Excerpt to read:
○ ○ ○ ○

Pressed Cake Leaching
After the tea seed is pressed to obtain “squeezed tea seed oil”, the pressed cake still contains residual oil which can be fully extracted by leaching method to obtain “leached oil”. The complementarity of these two methods makes full use of the raw tea seeds and reduces the cost of raw material.
Tea Seed Oil Refining
The pressed crude oil and the leached tea seed oil must be physically and chemically refined to become edible camellia oil. Because the content of gum in tea seed oil is not high, no special degumming process is required. Due to the consumption of tea seed oil has high requirements for acid value, color, and other impurities, deacidification, decolorization, and deodorization are essential procedures in the refining process.
- Alkali refining
According to the properties and uses of tea seed oil, we adopt low-temperature alkali refining method. The initial temperature of crude oil is controlled at 25℃, and the added amount of alkali is based on the actual acid value of tea seed oil: (the amount of alkali= 7.13*10-4*oil weight*acid value), the concentration of alkali liquor is adjusted at 12.66%~14.35%, and the alkali liquor is required to be added in oil within 10 minutes.
In the beginning, the stirring speed is around 70r/min. After the alkali liquor is added, stirring should be continued and samples should be observed. When the soap particles are condensed and separated from the oil, the stirring speed is slowed down to 30r/min. At the same time, steam heating begins. The heating rate is controlled at about 1.5℃/min. Samples are observed again: When the soap particles are large and strong and are quickly separated from the oil, the steam heating should be stopped. Meanwhile, the salt water is added, then stirring is stopped, and keep the oil stand for precipitation. The general precipitation time requires more than 10 hours.
After alkali refining, the upper oil is sucked into a water washing pot, the oil is stirred and heated to about 80℃, then the oil is washed for 3 times with hot water at 85℃. The water content is about 10% of the oil weight, and the stirring speed should be slow during the washing process. The washing quality is tested by using pre-configured titration solution, and the qualifying standard is that the oil solution shows no obvious alkalinity.

○ ○ ○ ○

Supplied material:
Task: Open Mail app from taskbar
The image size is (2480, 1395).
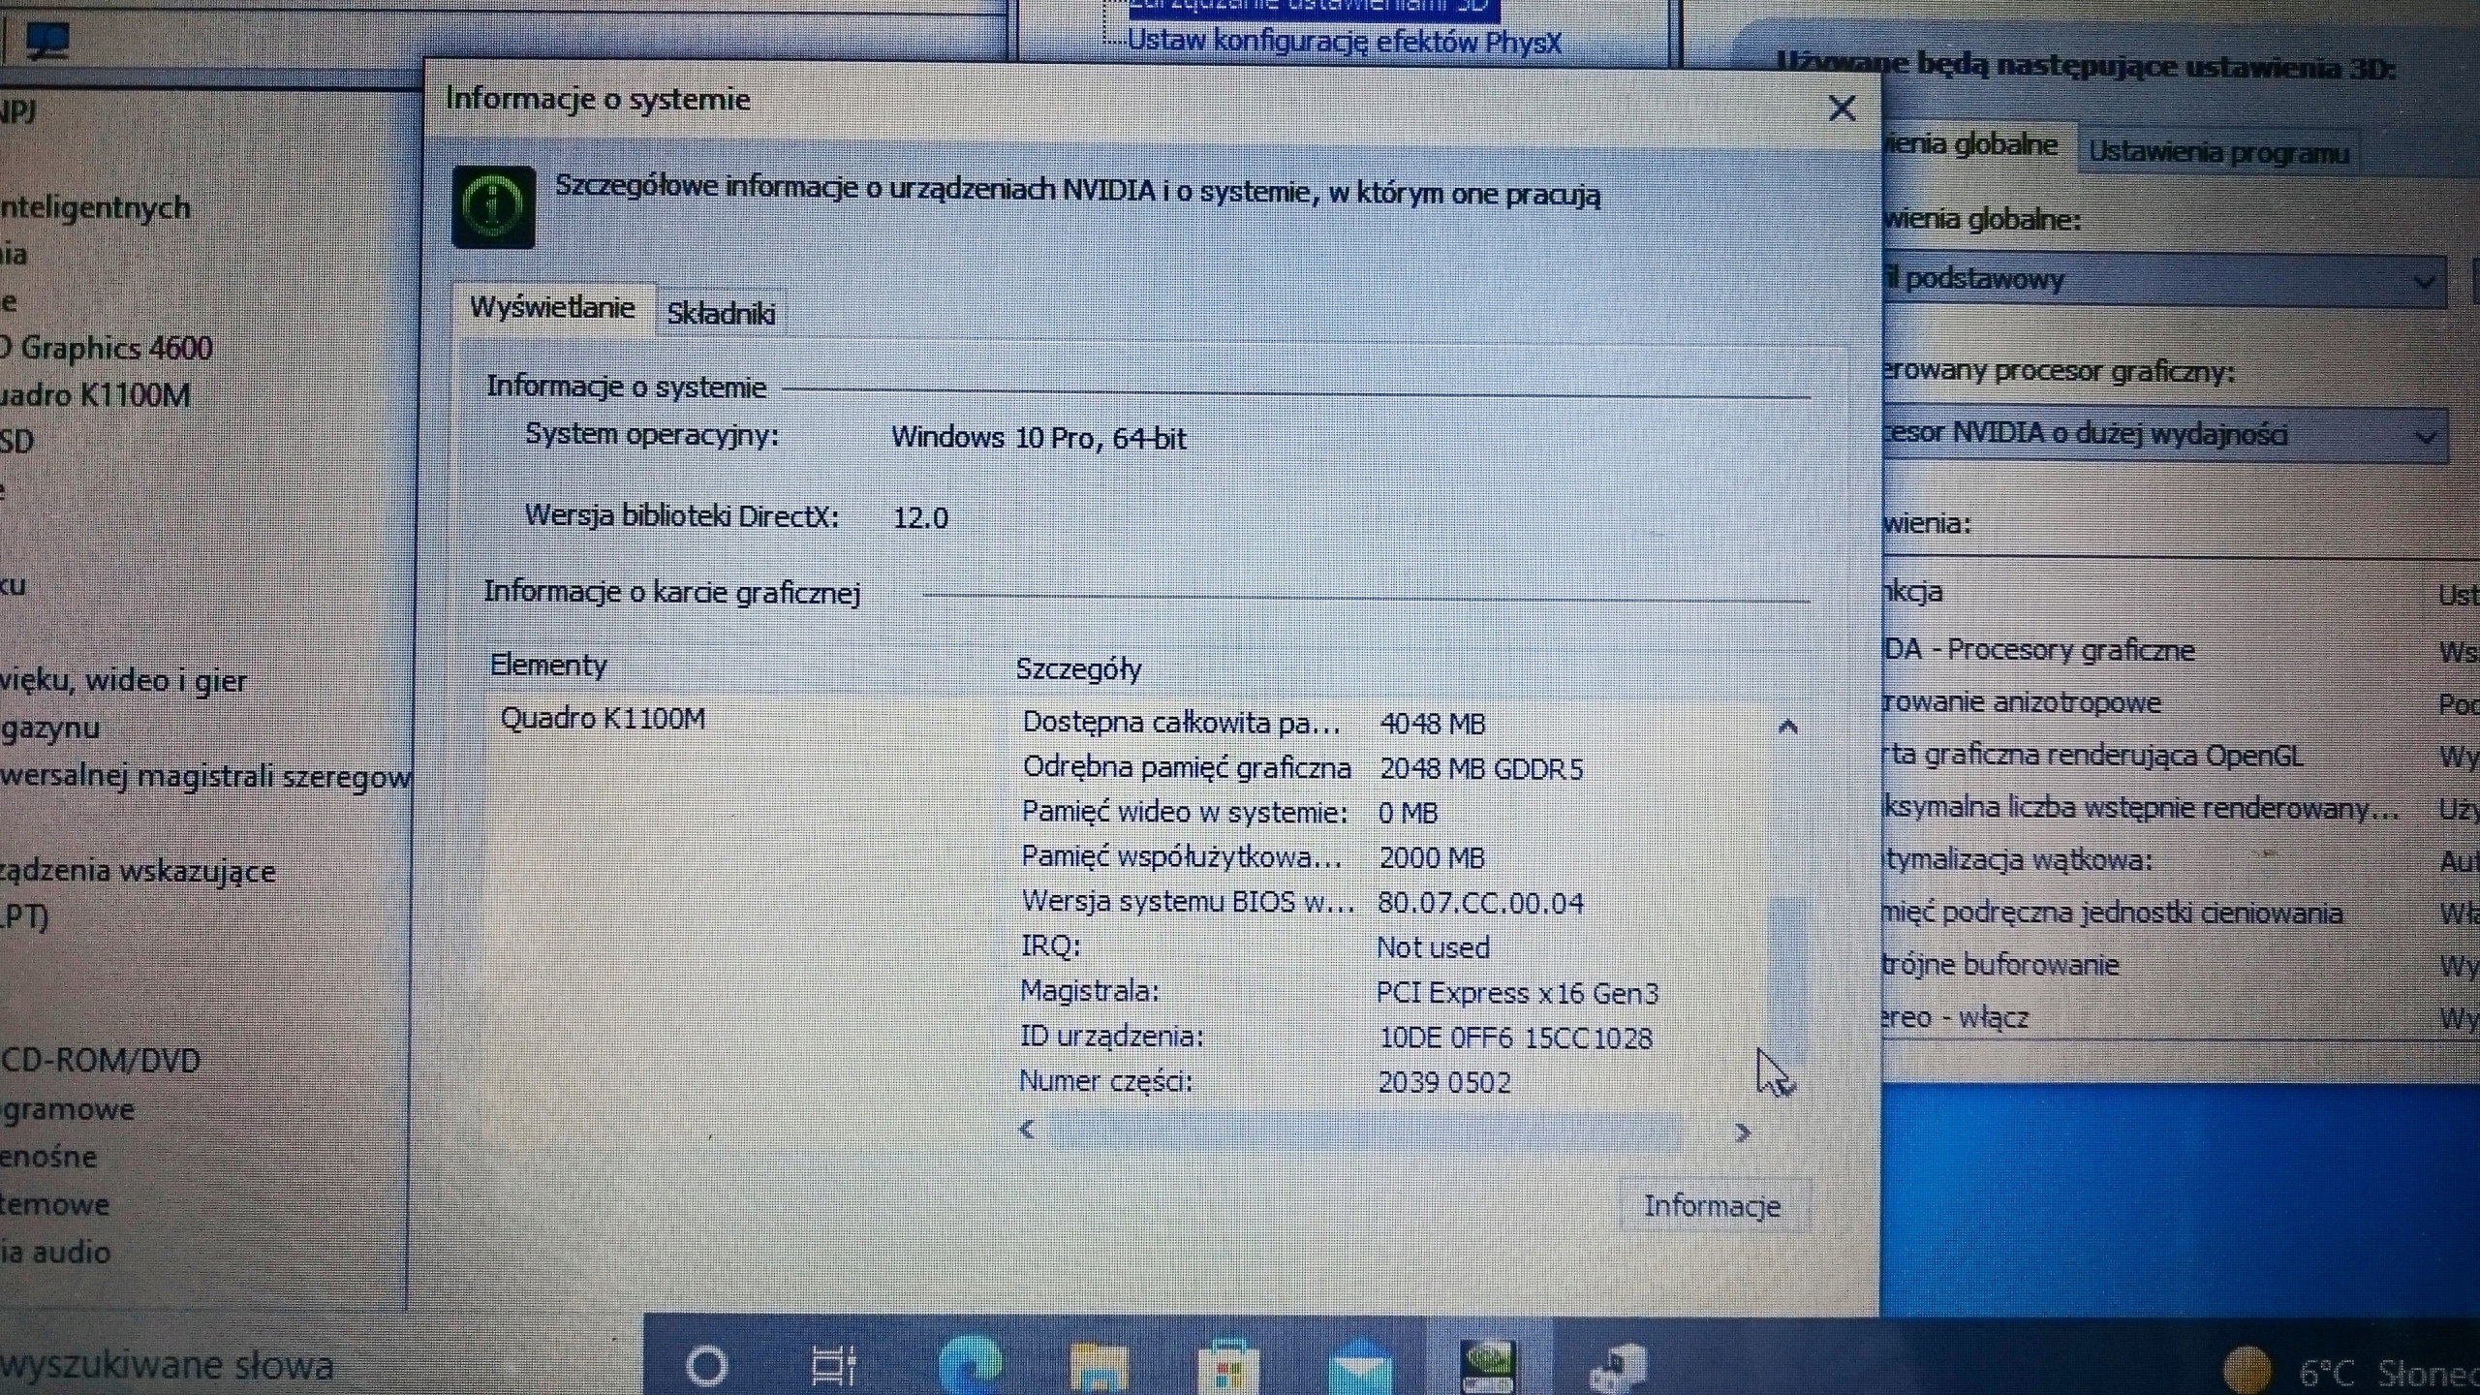Action: coord(1359,1368)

○ ○ ○ ○

Your tasks:
1/ In the tea seed oil text, what is the stirring speed at the start of alkali refining?
2/ Can you sum up the tea seed oil text in two sentences?
The data come from a source unrelated to the tea seed oil text.

Answer set:
1/ Around 70 r/min.

2/ The residual oil left in pressed tea seed cake can be extracted by leaching, and both pressed and leached oils must be refined, with deacidification, decolorization, and deodorization essential but no special degumming needed because the gum content is low. In low-temperature alkali refining, alkali liquor is added to crude oil at 25℃ under controlled stirring and heating until soap particles separate, after which the oil stands for more than 10 hours and is washed three times with hot water until it shows no obvious alkalinity.